-- TEXT EXCERPT --
# # #

2005 Kraft Nabisco Championship

Tournament information
- Dates: March 24–27, 2005
- Location: Rancho Mirage, California
- Course(s): Mission Hills Country Club Dinah Shore Tourn. Course
- Tour: LPGA Tour
- Format: Stroke play - 72 holes

Statistics
- Par: 72
- Length: 6,535 yards (5,976 m)
- Field: 98 players, 75 after cut
- Cut: 153 (+9)
- Prize fund: $1.8 million
- Winner's share: $270,000

Champion
- Annika Sörenstam
- 273 (−15)

# # #

-- DATA SECTION --
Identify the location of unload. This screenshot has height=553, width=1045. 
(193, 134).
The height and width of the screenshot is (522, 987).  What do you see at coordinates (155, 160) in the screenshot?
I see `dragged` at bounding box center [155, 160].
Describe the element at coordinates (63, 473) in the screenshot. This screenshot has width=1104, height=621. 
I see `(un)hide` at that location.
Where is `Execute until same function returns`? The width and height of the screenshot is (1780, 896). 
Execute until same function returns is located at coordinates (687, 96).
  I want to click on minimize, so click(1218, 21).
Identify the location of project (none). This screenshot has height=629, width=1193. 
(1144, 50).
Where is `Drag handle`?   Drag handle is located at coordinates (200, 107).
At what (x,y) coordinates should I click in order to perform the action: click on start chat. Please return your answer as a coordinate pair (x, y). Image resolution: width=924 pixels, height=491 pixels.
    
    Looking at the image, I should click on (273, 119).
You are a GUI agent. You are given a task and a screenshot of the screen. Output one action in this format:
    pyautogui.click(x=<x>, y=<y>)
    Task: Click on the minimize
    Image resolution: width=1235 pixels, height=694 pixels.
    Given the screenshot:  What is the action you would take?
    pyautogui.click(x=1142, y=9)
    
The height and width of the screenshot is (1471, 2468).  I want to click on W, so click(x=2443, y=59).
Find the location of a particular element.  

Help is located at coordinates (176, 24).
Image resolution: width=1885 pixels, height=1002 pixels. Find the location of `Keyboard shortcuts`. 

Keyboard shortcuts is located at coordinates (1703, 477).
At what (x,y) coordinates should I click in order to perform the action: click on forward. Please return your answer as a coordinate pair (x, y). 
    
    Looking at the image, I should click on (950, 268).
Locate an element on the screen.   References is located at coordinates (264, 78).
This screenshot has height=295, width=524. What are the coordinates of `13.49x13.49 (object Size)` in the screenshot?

# # #

-- TASKS FOR THIS EXERCISE --
1: From the Statistics section of the 2005 Kraft Nabisco Championship text, please list every statistic it names along with its value.
2: Carry on the 2005 Kraft Nabisco Championship text from its final line, "273 (−15)".

-- ANSWERS FOR THE TASKS --
1:
- Par: 72
- Length: 6,535 yards (5,976 m)
- Field: 98 players, 75 after cut
- Cut: 153 (+9)
- Prize fund: $1.8 million
- Winner's share: $270,000

2:
= 2005 Kraft Nabisco Championship =

2005 women's golf tournament

The 2005 Kraft Nabisco Championship was a women's professional golf tournament, held March 24–27 at Mission Hills Country Club in Rancho Mirage, California. This was the 34th edition of the Kraft Nabisco Championship, and the 23rd edition as a major championship. ESPN and ABC Sports televised the event.

Annika Sörenstam, the champion in 2001 and 2002, won the event for the third and final time, eight strokes ahead of runner-up Rosie Jones. It was the eighth of her ten major titles.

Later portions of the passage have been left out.